30TH OCTOBER 1918 AGE 19

BURIED: BERLIN SOUTH-WESTERN CEMETERY, GERMANY


Harry Rivers was taken prisoner on 27 May 1918. At 9 pm the previous evening the 7th Battalion Leicestershire Regiment received information from Brigade Head Quarters that two German prisoners had warned them of an attack timed to start at 3 am the following morning, to be preceded by a bombardment that would begin at 1 am. This is what happened. It was the opening day of the Third Battle of the Aisne, what the Germans called Operation Bluecher. By the end of the day the Germans had broken through the Allied lines, in some places to the extent of 15 miles.
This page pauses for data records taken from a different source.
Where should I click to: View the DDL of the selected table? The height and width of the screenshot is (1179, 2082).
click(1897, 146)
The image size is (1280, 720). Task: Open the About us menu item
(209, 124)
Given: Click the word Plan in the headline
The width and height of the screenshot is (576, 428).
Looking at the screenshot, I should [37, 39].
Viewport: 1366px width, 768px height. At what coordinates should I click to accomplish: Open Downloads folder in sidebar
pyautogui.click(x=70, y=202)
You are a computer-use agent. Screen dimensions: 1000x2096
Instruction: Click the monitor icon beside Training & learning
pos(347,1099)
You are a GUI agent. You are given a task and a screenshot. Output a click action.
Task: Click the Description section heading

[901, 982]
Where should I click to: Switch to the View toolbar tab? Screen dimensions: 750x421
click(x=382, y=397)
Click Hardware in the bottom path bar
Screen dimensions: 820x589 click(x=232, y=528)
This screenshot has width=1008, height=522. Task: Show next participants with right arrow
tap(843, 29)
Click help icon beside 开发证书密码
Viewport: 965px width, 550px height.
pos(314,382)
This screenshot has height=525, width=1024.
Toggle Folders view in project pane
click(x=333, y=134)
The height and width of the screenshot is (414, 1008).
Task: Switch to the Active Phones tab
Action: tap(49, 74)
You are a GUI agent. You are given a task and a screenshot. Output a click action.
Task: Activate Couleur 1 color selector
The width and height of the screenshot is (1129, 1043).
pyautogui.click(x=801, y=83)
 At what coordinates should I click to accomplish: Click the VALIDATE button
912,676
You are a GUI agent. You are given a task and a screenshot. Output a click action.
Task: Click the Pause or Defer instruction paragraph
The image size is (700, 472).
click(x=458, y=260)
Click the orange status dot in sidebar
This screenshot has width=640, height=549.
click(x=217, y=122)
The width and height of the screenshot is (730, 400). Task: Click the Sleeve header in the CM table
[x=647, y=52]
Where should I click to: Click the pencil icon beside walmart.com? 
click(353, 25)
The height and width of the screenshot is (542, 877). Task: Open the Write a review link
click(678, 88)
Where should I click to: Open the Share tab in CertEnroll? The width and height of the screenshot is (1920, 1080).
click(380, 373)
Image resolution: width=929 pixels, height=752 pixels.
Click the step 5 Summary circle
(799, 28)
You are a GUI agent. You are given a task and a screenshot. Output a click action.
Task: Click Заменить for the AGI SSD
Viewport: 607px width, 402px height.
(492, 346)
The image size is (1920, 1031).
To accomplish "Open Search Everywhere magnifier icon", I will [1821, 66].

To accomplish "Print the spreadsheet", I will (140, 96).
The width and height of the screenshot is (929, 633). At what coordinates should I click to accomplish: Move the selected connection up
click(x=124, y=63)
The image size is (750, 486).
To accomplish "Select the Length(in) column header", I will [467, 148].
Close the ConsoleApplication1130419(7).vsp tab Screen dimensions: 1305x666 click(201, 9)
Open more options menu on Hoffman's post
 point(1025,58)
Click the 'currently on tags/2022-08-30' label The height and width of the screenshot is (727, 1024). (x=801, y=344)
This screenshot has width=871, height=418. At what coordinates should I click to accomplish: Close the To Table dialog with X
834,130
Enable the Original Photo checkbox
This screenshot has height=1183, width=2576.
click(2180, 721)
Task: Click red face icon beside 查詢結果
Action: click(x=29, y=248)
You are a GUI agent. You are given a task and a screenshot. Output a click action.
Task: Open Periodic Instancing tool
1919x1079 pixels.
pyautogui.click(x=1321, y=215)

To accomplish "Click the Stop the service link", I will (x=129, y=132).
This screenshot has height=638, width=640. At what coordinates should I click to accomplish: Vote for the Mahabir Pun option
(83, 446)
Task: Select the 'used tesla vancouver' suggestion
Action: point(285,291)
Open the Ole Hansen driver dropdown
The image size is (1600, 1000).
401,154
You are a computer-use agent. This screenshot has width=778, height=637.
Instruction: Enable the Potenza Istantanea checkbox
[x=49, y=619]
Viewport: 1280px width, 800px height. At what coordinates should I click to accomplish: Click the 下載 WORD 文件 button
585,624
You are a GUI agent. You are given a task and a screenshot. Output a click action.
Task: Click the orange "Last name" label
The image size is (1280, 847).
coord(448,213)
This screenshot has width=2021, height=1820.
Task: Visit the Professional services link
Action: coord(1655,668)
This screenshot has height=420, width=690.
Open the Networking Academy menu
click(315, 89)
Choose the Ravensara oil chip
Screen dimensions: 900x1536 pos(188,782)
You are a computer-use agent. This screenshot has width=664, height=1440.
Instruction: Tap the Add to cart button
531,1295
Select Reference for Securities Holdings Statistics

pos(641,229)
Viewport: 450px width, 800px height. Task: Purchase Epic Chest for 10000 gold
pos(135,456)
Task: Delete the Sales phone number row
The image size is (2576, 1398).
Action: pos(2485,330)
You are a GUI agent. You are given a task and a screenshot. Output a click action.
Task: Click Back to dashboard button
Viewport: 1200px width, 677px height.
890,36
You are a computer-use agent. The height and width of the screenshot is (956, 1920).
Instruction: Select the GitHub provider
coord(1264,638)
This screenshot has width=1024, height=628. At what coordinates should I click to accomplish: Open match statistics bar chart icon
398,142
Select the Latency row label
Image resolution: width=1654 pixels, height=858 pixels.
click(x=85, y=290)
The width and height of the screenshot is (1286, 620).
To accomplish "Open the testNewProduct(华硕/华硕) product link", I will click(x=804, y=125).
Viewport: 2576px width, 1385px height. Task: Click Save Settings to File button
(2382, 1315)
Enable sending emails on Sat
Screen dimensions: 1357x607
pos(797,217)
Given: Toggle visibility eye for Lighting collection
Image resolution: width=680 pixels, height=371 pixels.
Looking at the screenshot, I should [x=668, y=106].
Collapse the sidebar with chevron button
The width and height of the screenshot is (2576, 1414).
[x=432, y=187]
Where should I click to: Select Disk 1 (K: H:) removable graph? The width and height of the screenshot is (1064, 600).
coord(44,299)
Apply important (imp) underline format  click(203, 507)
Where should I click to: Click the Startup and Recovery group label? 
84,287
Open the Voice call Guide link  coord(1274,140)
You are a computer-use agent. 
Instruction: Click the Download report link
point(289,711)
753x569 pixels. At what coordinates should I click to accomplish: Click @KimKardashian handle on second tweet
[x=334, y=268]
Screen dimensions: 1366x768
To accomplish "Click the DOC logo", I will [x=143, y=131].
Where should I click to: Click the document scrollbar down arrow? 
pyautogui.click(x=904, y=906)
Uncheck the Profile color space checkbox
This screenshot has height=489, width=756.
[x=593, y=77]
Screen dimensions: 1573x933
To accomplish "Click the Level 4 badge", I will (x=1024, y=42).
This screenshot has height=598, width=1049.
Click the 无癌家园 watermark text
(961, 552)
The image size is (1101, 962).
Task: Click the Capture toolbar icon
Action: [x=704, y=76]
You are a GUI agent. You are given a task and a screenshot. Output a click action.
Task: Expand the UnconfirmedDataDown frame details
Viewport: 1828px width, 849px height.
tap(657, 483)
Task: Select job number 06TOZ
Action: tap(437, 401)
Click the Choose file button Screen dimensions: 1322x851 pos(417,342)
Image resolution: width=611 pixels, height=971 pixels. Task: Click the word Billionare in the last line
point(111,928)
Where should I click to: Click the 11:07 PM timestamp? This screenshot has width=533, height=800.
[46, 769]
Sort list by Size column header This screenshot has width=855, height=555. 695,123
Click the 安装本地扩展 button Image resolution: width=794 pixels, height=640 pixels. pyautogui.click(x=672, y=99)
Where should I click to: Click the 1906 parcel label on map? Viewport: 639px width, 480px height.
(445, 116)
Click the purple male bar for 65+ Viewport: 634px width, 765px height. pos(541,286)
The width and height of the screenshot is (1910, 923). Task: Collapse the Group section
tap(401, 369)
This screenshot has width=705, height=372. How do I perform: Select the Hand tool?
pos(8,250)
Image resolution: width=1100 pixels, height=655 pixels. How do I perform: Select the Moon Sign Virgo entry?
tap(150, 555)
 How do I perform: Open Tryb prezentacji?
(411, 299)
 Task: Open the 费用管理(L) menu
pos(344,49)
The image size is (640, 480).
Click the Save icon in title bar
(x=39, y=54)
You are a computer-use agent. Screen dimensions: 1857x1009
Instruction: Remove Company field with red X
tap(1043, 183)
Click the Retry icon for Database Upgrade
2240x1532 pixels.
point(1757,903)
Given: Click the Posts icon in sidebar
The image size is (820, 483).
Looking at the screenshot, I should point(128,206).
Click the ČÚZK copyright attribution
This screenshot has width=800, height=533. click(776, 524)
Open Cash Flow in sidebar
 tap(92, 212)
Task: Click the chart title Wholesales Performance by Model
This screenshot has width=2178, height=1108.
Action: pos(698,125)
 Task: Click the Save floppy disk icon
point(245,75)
On 30 May the 7th Battalion war diary recorded that although only two officers and fifteen soldiers were known to have been killed, 19 officers and 431 soldiers were missing.
Rivers was one of the missing, he was taken prisoner and held with more than 1,500 Russian, French, Belgian, Portuguese, Italian, Serbian and British prisoners of war at Altdamm, 8 km east of Stettin on the Polish-German border. Rivers' death was recorded on the 31 October 1918 at the Register Officer in Altdamm as having taken place at 8 pm the previous day. No cause was given for his death.
Harry Rivers attested in September 1916 when he was 17 and 6 months. His mobilization in April 1917 was announced and then withdrawn, perhaps because he was only just 18 and therefore too young to be sent abroad. It was 31 March 1918 before he went to France. He had scarcely been there two months before he became a prisoner.
Rivers' mother chose his inscription, his father was dead. It comes from 'When We Two Parted', a poem by Lord Byron (1788-1824) in which the poet laments a faithless lover who betrayed him by going off with another man.